How does the SQL length function handle unicode graphemes?


Consider the following scenario where I have the string defined by \U00000045\U00000301.

1) https://www.fileformat.info/info/unicode/char/0045/index.htm
2) https://www.fileformat.info/info/unicode/char/0301/index.htm

Would a table constrained by varchar(1) treat it as a valid 1 character input.

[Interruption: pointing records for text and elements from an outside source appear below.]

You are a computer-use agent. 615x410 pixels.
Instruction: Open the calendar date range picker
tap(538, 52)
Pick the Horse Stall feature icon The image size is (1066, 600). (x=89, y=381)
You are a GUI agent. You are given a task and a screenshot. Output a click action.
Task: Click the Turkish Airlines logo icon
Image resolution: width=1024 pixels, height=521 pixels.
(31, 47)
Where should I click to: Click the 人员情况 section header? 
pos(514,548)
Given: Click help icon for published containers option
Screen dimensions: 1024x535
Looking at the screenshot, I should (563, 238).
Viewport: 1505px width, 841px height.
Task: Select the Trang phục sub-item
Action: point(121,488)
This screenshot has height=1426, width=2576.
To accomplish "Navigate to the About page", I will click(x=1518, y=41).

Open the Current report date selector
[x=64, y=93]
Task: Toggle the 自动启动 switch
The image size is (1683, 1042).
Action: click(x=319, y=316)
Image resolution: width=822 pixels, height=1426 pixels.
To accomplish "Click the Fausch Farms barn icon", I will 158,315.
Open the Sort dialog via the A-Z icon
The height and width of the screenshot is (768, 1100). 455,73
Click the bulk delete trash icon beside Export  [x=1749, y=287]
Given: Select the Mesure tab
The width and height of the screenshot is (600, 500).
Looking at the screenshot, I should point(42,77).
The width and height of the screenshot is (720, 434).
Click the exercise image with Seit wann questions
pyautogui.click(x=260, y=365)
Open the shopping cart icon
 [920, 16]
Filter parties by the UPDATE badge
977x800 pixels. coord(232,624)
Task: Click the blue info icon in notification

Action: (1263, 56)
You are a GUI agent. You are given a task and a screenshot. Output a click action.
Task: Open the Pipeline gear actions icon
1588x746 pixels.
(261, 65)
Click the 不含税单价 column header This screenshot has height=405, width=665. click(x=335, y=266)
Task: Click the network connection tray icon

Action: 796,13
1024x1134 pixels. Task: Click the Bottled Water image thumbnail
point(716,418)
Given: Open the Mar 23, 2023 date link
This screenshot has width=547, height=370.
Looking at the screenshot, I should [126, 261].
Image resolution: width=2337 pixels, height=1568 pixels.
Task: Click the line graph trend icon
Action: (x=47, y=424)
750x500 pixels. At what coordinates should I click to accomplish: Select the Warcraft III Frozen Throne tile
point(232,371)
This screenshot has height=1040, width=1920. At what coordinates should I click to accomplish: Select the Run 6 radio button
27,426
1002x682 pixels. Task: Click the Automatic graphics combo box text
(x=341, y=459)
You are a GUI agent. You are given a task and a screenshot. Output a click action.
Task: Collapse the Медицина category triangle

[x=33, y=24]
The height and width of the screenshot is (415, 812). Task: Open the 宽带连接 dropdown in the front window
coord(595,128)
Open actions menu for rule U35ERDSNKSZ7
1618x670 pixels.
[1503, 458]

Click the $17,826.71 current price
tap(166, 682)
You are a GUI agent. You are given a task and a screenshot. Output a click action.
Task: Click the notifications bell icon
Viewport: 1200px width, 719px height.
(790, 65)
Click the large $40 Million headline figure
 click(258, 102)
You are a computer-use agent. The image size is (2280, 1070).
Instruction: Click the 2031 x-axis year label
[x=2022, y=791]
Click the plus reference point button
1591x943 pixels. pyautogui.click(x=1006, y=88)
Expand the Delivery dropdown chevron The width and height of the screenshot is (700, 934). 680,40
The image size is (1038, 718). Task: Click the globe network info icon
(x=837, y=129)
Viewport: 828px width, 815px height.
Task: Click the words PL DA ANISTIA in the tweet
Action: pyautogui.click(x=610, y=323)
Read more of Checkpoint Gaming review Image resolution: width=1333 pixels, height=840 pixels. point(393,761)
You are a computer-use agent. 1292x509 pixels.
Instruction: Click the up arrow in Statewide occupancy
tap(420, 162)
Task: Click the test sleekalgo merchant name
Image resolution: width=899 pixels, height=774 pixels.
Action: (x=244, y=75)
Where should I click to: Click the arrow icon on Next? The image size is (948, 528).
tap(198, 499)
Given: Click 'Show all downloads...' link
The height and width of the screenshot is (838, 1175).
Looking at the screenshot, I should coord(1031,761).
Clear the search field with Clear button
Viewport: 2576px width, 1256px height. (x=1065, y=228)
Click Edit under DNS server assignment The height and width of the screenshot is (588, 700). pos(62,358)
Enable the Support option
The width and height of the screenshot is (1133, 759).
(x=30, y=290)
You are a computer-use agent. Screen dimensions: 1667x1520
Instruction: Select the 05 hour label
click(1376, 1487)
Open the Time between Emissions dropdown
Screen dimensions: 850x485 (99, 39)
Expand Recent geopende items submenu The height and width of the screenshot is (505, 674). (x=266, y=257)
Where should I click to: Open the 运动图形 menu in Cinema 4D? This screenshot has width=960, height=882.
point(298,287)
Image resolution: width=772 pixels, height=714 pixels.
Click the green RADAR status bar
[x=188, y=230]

Or would it be rejected because it is considered a 2 character input?

How does SQL treat the length of strings with graphemes in them generally?


Solution

  • I probably look silly with this query, but still:

    t=# with c(u) as (values( e'\U00000045\U00000301'))
    select u, u::varchar(1), u::varchar(2),char_length(u), octet_length(u) from c;
     u | u | u | char_length | octet_length
    ---+---+---+-------------+--------------
     É | E | É |           2 |            3
    (1 row)
    

    edit

    t=# show server_encoding ;
     server_encoding
    -----------------
     UTF8
    (1 row)
    
    t=# \l+ t
                                            List of databases
     Name | Owner | Encoding | Collate | Ctype | Access privileges | Size  | Tablespace | Description
    ------+-------+----------+---------+-------+-------------------+-------+------------+-------------
     t    | vao   | UTF8     | C       | UTF-8 |                   | 51 MB | pg_default |
    (1 row)